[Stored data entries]
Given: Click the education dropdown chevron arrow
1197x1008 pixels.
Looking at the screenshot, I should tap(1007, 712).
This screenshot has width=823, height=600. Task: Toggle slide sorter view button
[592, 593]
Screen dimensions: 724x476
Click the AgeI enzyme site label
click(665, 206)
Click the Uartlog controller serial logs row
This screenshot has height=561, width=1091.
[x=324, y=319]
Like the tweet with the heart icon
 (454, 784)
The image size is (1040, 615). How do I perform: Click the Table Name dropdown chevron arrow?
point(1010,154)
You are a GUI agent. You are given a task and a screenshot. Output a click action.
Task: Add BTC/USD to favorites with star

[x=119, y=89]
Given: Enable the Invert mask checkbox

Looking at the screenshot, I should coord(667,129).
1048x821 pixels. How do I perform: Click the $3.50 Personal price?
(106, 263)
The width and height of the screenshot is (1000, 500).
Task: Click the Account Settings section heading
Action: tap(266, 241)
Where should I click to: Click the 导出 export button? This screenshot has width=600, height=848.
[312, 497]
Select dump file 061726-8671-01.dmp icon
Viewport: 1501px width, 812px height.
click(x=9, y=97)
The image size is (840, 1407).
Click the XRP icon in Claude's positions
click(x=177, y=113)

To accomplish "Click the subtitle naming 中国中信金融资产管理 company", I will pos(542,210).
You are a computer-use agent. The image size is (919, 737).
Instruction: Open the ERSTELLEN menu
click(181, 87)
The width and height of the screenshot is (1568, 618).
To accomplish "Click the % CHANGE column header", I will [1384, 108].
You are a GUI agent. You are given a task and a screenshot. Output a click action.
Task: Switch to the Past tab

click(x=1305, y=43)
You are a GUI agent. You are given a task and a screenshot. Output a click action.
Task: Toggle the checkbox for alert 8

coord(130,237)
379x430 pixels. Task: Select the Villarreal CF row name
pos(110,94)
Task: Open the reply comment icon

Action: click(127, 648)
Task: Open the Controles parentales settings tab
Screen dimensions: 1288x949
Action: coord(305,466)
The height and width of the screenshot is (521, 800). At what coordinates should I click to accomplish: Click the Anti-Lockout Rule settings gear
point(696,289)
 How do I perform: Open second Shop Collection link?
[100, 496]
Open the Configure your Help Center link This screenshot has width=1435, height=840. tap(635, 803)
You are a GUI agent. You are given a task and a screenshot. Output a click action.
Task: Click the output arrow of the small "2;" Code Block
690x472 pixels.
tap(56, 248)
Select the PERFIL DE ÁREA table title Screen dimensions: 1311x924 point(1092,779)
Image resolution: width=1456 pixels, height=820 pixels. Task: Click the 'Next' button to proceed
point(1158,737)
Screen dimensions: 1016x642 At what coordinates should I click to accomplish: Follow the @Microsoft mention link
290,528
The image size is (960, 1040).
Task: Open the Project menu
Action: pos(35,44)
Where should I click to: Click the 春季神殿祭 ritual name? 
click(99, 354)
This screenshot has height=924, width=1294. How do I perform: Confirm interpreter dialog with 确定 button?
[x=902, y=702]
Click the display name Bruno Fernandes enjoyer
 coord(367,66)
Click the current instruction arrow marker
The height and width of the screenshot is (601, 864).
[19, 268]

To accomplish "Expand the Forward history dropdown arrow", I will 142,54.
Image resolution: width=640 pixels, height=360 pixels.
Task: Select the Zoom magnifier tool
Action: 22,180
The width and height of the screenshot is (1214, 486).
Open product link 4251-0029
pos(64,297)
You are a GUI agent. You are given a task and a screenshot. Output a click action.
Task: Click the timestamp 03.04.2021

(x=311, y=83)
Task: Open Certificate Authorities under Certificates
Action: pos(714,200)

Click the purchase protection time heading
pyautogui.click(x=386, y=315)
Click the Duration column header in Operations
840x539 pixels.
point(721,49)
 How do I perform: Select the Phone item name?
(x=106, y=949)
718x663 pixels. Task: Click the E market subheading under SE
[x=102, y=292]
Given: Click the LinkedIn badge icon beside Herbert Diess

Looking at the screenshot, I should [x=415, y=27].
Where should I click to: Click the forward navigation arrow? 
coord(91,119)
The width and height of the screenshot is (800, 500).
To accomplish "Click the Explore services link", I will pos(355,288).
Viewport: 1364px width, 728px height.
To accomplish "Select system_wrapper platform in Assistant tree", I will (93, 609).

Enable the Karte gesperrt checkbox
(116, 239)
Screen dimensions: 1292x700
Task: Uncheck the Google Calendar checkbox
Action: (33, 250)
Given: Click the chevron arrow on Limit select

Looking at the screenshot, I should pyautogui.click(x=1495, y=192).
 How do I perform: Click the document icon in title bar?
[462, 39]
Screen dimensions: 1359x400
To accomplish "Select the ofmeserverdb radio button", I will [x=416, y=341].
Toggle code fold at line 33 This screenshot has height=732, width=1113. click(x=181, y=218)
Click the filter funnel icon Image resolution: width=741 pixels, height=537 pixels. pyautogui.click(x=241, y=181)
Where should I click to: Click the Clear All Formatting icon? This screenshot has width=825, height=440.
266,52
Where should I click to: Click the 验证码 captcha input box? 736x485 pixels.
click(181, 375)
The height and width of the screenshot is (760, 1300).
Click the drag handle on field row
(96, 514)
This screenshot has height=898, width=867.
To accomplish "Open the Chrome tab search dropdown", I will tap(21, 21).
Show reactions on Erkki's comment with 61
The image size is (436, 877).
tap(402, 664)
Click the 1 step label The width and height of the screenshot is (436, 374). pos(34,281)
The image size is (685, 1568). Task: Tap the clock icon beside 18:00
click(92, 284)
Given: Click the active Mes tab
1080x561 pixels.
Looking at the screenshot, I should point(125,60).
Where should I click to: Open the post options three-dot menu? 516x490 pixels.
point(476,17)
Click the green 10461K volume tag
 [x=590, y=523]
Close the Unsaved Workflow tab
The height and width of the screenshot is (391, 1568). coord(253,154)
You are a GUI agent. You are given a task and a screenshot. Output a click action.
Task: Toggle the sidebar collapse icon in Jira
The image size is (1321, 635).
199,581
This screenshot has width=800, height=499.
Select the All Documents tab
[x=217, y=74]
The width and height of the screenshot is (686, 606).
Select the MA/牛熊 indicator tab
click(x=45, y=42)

THE TASK >>
Both end lines included, restate word for word the lines above from the line with "Screen dimensions: 1359x400" to the line with "Click the filter", and nothing else.

EXERCISE RESPONSE >>
Screen dimensions: 1359x400
To accomplish "Select the ofmeserverdb radio button", I will [x=416, y=341].
Toggle code fold at line 33 This screenshot has height=732, width=1113. click(x=181, y=218)
Click the filter funnel icon Image resolution: width=741 pixels, height=537 pixels. pyautogui.click(x=241, y=181)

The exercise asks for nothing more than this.